** The problem **
This task calls for printing every entry exactly.

** Records for the task **
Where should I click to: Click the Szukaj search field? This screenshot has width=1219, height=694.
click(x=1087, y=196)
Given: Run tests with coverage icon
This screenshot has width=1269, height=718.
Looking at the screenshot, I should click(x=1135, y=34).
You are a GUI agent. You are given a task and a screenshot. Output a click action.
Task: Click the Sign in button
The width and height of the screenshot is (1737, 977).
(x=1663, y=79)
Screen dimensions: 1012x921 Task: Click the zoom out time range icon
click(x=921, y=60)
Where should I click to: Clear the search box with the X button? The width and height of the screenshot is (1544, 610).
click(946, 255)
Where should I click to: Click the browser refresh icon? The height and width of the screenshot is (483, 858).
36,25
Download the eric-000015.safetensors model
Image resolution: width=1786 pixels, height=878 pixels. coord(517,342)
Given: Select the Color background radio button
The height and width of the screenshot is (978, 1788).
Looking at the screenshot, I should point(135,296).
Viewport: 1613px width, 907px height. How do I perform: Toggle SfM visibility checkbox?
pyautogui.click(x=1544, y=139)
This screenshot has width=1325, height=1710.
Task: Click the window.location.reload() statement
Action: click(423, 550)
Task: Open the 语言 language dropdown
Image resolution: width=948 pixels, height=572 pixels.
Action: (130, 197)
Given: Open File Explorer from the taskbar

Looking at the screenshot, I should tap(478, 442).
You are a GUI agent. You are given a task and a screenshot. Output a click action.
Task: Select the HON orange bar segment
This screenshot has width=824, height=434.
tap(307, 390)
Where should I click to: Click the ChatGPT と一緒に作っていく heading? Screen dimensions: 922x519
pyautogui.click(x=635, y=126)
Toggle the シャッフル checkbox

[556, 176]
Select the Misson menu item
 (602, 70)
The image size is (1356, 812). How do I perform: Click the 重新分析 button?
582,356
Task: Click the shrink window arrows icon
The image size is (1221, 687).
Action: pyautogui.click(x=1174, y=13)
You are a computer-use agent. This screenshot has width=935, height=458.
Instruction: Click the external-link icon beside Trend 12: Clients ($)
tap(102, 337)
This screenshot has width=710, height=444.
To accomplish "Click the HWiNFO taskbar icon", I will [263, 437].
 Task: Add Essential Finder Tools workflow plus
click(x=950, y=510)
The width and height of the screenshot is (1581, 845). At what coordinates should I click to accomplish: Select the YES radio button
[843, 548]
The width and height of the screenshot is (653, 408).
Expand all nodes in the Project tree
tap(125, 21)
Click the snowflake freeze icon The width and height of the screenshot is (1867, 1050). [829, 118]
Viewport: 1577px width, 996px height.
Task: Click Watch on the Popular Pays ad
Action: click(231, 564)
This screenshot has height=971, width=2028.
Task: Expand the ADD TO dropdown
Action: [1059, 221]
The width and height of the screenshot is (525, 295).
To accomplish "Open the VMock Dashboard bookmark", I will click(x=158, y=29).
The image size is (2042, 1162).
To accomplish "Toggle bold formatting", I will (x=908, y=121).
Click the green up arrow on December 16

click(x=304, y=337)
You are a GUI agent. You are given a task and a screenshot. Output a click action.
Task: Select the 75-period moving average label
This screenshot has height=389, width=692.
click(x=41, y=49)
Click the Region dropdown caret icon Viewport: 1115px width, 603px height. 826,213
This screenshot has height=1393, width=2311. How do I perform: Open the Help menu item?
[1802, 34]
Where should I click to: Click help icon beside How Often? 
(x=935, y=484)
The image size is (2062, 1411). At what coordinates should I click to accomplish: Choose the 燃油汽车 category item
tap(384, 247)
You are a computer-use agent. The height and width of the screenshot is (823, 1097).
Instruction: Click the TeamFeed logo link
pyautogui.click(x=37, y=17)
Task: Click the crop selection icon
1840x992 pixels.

** Solution for this task **
Where should I click to: Click the Szukaj search field? This screenshot has width=1219, height=694.
click(x=1087, y=196)
Given: Run tests with coverage icon
This screenshot has width=1269, height=718.
Looking at the screenshot, I should click(x=1135, y=34).
You are a GUI agent. You are given a task and a screenshot. Output a click action.
Task: Click the Sign in button
The width and height of the screenshot is (1737, 977).
(x=1663, y=79)
Screen dimensions: 1012x921 Task: Click the zoom out time range icon
click(x=921, y=60)
Where should I click to: Clear the search box with the X button? The width and height of the screenshot is (1544, 610).
click(946, 255)
Where should I click to: Click the browser refresh icon? The height and width of the screenshot is (483, 858).
36,25
Download the eric-000015.safetensors model
Image resolution: width=1786 pixels, height=878 pixels. coord(517,342)
Given: Select the Color background radio button
The height and width of the screenshot is (978, 1788).
Looking at the screenshot, I should point(135,296).
Viewport: 1613px width, 907px height. How do I perform: Toggle SfM visibility checkbox?
pyautogui.click(x=1544, y=139)
This screenshot has width=1325, height=1710.
Task: Click the window.location.reload() statement
Action: click(423, 550)
Task: Open the 语言 language dropdown
Image resolution: width=948 pixels, height=572 pixels.
Action: (130, 197)
Given: Open File Explorer from the taskbar

Looking at the screenshot, I should tap(478, 442).
You are a GUI agent. You are given a task and a screenshot. Output a click action.
Task: Select the HON orange bar segment
This screenshot has width=824, height=434.
tap(307, 390)
Where should I click to: Click the ChatGPT と一緒に作っていく heading? Screen dimensions: 922x519
pyautogui.click(x=635, y=126)
Toggle the シャッフル checkbox

[556, 176]
Select the Misson menu item
 (602, 70)
The image size is (1356, 812). How do I perform: Click the 重新分析 button?
582,356
Task: Click the shrink window arrows icon
The image size is (1221, 687).
Action: pyautogui.click(x=1174, y=13)
You are a computer-use agent. This screenshot has width=935, height=458.
Instruction: Click the external-link icon beside Trend 12: Clients ($)
tap(102, 337)
This screenshot has width=710, height=444.
To accomplish "Click the HWiNFO taskbar icon", I will [263, 437].
 Task: Add Essential Finder Tools workflow plus
click(x=950, y=510)
The width and height of the screenshot is (1581, 845). At what coordinates should I click to accomplish: Select the YES radio button
[843, 548]
The width and height of the screenshot is (653, 408).
Expand all nodes in the Project tree
tap(125, 21)
Click the snowflake freeze icon The width and height of the screenshot is (1867, 1050). [829, 118]
Viewport: 1577px width, 996px height.
Task: Click Watch on the Popular Pays ad
Action: click(231, 564)
This screenshot has height=971, width=2028.
Task: Expand the ADD TO dropdown
Action: [1059, 221]
The width and height of the screenshot is (525, 295).
To accomplish "Open the VMock Dashboard bookmark", I will click(x=158, y=29).
The image size is (2042, 1162).
To accomplish "Toggle bold formatting", I will (x=908, y=121).
Click the green up arrow on December 16

click(x=304, y=337)
You are a GUI agent. You are given a task and a screenshot. Output a click action.
Task: Select the 75-period moving average label
This screenshot has height=389, width=692.
click(x=41, y=49)
Click the Region dropdown caret icon Viewport: 1115px width, 603px height. 826,213
This screenshot has height=1393, width=2311. How do I perform: Open the Help menu item?
[1802, 34]
Where should I click to: Click help icon beside How Often? 
(x=935, y=484)
The image size is (2062, 1411). At what coordinates should I click to accomplish: Choose the 燃油汽车 category item
tap(384, 247)
You are a computer-use agent. The height and width of the screenshot is (823, 1097).
Instruction: Click the TeamFeed logo link
pyautogui.click(x=37, y=17)
Task: Click the crop selection icon
1840x992 pixels.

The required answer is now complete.